WHAT THE TASK ASKS :: Reproduce word for word the lines between those holding "Viewport: 718px width, 448px" and "At what coordinates should I click to accomplish: Challenge", inclusive, and nothing else from the data below.

START RECORDS SUPPLIED

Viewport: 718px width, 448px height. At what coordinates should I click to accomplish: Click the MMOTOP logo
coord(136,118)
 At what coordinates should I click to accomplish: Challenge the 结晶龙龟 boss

END RECORDS SUPPLIED
START RECORDS SUPPLIED

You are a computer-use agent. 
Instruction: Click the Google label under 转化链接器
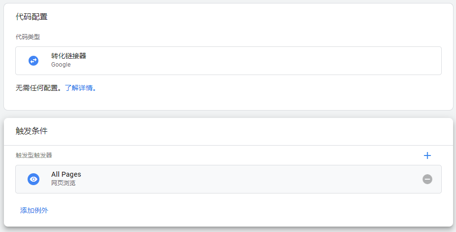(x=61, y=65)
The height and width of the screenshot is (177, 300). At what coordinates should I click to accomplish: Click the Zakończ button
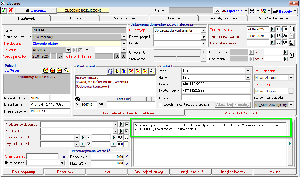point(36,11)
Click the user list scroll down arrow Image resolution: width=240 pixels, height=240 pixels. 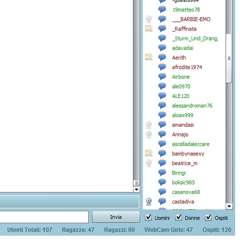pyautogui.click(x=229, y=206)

END RECORDS SUPPLIED

RESULT OF THE TASK ::
Viewport: 718px width, 448px height. At what coordinates should I click to accomplish: Click the MMOTOP logo
coord(136,118)
 At what coordinates should I click to accomplish: Challenge the 结晶龙龟 boss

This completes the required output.